Best practices to add nuances to enums

Hello,

I am trying to do a structured output task with o3 mini. I have defined some enums for one of the fields. For my task, I’m working with 10-15 enums, and depending on some rules, certain enums should be used and not others. I could write these rules into the description field in the schema. But I wonder if there are any approaches I can use?

1 Like

See how well your AI does on enums that are completely unobvious otherwise…

{
  "name": "safety",
  "strict": true,
  "schema": {
    "type": "object",
    "properties": {
      "detection": {
        "type": "string",
        "description": "Classification code for safety policy detection.",
        "enum": [
          "n",
          "i",
          "h",
          "s"
        ],
        "enumDescriptions": {
          "n": "No detection of safety policy issues.",
          "i": "Illegal and dangerous activities.",
          "h": "Harmful and violent content.",
          "s": "Sexual explicit materials."
        }
      }
    },
    "required": [
      "detection"
    ],
    "additionalProperties": false
  }
}

Probably best to come up with another application concept than having language AIs judge a constant stream of policy violations…

1 Like

enumerations are what you make them - what you are asking for is a type of governance, usually the enumerations are attatched to a schema and controlling factor, i use ai, some use other means.

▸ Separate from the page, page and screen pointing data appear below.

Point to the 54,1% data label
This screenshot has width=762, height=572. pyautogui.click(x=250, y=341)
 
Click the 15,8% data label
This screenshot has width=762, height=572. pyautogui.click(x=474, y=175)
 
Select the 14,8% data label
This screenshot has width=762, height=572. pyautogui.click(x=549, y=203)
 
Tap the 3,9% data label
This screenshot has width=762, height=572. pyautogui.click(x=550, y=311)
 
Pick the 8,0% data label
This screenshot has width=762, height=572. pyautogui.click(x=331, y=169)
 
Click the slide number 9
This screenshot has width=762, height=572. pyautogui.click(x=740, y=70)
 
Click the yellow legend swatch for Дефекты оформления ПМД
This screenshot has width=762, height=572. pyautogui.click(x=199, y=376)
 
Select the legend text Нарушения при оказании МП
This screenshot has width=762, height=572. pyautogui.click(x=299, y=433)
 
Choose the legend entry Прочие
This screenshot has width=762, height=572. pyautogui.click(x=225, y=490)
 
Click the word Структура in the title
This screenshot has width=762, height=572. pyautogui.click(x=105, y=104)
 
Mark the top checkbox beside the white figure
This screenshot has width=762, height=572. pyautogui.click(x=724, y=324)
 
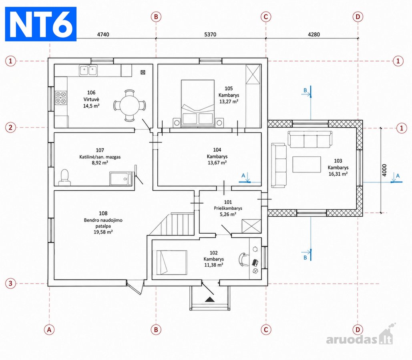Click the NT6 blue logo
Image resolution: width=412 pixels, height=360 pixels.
coord(41,24)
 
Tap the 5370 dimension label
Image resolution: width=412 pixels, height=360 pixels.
coord(210,34)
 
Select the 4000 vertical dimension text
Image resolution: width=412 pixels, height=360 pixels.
coord(384,170)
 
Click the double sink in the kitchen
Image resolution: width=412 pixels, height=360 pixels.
coord(88,70)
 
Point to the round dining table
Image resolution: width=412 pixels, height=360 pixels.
coord(130,106)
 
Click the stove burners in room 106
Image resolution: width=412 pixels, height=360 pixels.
coord(61,98)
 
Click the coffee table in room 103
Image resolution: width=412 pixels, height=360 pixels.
coord(307,164)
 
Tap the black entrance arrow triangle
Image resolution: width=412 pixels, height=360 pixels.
coord(210,299)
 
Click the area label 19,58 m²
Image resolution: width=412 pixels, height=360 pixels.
coord(103,232)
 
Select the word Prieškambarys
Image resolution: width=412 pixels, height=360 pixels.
coord(228,208)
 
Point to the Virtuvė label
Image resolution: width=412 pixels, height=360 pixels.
coord(91,99)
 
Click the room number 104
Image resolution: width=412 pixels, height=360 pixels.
coord(217,150)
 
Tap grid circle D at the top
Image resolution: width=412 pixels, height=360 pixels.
coord(358,17)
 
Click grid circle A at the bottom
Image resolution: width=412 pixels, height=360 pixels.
coord(49,330)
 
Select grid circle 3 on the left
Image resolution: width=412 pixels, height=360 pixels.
coord(10,283)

you are also touching base on meta programming - also something i do “alot” just create a ruleset

ruleset in a yaml. thats easy. - that ruleset you send to the llm as a json object - in my experience, you can send a cool 50k instructions before it gets weird. those instructions are also how you get better structured output.

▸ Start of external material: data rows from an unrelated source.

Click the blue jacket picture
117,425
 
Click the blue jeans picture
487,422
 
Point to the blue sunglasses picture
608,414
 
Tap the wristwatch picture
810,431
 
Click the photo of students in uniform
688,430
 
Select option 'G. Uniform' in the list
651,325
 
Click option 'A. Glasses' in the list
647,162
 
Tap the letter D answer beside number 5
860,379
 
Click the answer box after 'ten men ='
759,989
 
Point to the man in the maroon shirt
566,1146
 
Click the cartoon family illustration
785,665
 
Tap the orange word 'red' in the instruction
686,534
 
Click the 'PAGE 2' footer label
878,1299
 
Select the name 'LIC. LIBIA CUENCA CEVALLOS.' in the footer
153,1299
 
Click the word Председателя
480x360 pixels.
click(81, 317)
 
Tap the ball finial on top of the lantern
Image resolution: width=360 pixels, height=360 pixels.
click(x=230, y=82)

you also mentioned nuances - those are also controlled in the same way

if you need a comprehensive list of about 10 million enumerations categoriezed like this - lmk

This is interesting. When you mentioned sending the ruleset to the LLM as a JSON object, do you mean sending it as part of the system prompt? For example:

system_prompt = f"""

Consider the following ruleset when extracting values: {ruleset}

"""

Is enumDescriptions a valid OpenAI-compatible schema? I’ve actually never seen it as part of the documentation.

1 Like

The keyword array that directly parallels the enum itself will be passed to the AI and is understood in close proximity.

“enum” is the assertion signal being captured for building a context-free output enforcement grammar. The parallel parameter for a description is an annotation, in this case, communicating with the AI for better understanding.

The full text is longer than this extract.